Another current student, Girard resident Amie Altaffer, joined an Akron-area machine shop a little more than a year ago as a driver.
“It’s a small shop,” Altaffer said. “I had no idea what a machine shop did.”
But she learned. And then the shop management wanted to know if she was interested in becoming a machinist. She said yes and enrolled in the school with her employer as sponsor.
Classroom and practical experience
Students spend time in class learning basics, including math, machine tool safety, quality control and computer-aided design and manufacturing, and have lab days when they learn how to operate the kind of machines they eventually will be working on, Norval said. Graduates come out with basic skills and then get on-the-job experience and training with their employers, she said.
“We always trained some [current] employees,” Norval said. With machine shops having a difficult time finding new workers, there has been an increase the last year with them enrolling non-machinist employees in the school, she said.
Demand for machinists and tool-and-die makers is expected to remain strong, according to projections from the U.S. Bureau of Labor Statistics. In 2020, the last year figures were available, there were 425,300 jobs in the nation, with expected job growth of 7% annually through 2020.
The industry jobs typically pay well. The national median pay in 2020 was $47,040 per year, or nearly $23 an hour.
Pay can hit $60,000 in a short time
It’s not unusual for a local CNC operator with four years experience to make $60,000 a year – more with overtime, said Chris Conrad, plant manager for the OGS facility where the CNC school is located. (Conrad is also an instructor at the school.) New graduates will typically start at $20 an hour, he said, and will be working on machines that cost anywhere from $100,000 to more than $1 million, he said.
“You have a good job forever,” he said. “That demand is going to increase.”
The demand is definitely there at the OGS/Lehner Screw facility, he said.
“I have eight mills on the floor with three guys,” Conrad said. “I need more people.”
The company’s goal is to become the premier shop of its kind in the area, serving a wide range of industries from aerospace to military to automotive and more, he said. To do that, they have been upgrading with the latest available CNC machines. But they still need more people to operate them, he said.
Ideally, they would have one person per machine, Conrad said.
“Everybody is looking for people,” he said.
Tom Bader, vice president of family owned OGS Industries, likewise acknowledged the hiring crunch.

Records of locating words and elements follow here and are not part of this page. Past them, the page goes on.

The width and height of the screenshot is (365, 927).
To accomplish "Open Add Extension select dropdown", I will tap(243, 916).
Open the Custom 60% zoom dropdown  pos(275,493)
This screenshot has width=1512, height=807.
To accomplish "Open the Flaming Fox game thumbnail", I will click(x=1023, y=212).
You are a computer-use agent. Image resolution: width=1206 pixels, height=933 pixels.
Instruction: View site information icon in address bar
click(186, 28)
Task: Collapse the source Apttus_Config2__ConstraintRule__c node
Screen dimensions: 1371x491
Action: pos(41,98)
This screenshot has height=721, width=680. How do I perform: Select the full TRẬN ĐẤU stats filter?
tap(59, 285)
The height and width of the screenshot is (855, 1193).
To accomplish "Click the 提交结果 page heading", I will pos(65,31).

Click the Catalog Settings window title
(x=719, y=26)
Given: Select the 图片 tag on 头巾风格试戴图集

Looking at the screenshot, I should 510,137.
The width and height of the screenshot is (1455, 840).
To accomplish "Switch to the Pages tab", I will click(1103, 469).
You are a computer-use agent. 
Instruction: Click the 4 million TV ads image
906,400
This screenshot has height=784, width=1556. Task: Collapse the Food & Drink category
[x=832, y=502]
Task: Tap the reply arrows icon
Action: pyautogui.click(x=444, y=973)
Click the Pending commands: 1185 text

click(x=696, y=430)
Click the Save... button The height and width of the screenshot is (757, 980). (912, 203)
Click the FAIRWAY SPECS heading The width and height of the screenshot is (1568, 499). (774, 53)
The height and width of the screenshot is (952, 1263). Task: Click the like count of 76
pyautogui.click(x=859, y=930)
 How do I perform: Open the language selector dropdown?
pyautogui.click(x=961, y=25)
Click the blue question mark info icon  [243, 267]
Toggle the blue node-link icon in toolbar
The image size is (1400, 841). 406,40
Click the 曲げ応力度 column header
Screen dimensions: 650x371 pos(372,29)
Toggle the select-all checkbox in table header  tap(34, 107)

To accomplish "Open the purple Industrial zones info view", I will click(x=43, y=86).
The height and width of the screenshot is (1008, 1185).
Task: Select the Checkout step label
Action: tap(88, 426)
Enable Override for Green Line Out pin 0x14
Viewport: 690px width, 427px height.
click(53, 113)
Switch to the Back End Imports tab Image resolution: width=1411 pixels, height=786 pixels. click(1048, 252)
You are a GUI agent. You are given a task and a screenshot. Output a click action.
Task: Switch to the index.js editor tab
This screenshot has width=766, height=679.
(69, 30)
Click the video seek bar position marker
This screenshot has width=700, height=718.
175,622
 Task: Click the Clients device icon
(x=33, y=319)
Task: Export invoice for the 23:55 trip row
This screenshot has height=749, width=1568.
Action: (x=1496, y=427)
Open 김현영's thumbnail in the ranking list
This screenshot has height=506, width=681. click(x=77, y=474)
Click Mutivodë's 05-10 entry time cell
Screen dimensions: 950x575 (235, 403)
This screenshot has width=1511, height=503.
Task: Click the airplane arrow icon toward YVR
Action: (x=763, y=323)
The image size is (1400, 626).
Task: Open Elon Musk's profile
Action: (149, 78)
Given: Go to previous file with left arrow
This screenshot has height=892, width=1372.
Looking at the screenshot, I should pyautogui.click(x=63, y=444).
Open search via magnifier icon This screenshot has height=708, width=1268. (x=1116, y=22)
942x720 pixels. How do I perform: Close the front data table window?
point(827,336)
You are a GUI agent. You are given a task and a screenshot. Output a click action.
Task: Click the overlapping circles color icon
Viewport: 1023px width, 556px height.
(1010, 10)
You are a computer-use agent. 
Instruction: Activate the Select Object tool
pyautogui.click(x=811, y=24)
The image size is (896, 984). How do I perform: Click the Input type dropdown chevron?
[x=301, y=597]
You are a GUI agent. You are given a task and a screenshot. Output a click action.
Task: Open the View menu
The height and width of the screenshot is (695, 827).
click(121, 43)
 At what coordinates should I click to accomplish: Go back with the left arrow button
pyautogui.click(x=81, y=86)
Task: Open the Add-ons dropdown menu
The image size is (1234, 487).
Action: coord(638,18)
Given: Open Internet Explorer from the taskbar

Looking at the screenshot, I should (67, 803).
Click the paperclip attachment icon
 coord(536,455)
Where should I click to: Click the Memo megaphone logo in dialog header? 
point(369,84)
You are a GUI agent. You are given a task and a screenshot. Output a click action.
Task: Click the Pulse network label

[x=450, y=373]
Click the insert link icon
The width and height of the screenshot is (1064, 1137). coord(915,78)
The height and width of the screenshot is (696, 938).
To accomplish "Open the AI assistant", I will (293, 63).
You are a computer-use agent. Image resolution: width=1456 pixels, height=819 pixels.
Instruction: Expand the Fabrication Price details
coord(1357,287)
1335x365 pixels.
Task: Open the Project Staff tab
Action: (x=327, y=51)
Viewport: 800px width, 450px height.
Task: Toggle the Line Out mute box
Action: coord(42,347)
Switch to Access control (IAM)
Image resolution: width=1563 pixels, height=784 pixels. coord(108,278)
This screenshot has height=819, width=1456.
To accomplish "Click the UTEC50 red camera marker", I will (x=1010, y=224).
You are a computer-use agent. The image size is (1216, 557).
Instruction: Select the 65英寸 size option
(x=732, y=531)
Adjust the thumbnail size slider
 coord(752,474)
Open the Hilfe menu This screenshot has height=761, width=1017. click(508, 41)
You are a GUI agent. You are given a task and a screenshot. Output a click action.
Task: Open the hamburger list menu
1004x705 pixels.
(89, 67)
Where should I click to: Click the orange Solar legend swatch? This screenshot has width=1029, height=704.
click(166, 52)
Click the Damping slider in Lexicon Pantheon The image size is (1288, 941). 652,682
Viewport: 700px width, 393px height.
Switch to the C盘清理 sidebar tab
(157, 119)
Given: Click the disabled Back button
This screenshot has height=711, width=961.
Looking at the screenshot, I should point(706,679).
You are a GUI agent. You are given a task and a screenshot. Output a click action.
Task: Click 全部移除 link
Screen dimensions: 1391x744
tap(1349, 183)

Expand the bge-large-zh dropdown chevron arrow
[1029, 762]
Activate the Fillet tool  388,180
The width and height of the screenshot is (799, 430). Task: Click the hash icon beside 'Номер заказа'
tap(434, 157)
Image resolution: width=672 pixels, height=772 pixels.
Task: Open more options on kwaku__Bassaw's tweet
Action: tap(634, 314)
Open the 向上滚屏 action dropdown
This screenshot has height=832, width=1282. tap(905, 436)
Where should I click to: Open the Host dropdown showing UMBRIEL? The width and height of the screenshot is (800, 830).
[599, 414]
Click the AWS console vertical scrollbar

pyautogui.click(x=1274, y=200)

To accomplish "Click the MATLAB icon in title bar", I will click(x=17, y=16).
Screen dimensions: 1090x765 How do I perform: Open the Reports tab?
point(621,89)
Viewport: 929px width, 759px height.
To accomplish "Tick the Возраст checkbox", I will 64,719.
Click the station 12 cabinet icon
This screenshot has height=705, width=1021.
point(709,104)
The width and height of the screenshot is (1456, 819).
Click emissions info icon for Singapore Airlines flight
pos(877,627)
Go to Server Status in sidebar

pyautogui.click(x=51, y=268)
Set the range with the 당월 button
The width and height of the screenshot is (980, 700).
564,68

OGS has been expanding, buying and combining companies, he said. (OGS started out 60 years ago as a much smaller company, Ohio Gasket and Shim Co.)
“I certainly have more machines than I have labor,” Bader said. “If you were smart, you’d go into tool-and-die making.”
OGS has a great relationship with the Akron CNC school, he said.
“She’ll train some of our rookie employees,” Bader said. “It works out real well.”
Akron CNC Training Center is a ‘launching pad’
Norval said working in the machining industry has benefits over other industry jobs. Compared to some service jobs, people in the machinist trade are treated with more respect and have better benefits, including retirement plans, she said.
“It’s lifelong proficiency. It’s year-round, it’s not seasonal,” Norval said. “A really good paying job. They’re sustainable jobs for everybody.”
Akron CNC is not a “master’s degree,” Norval said. “It’s a launching pad.”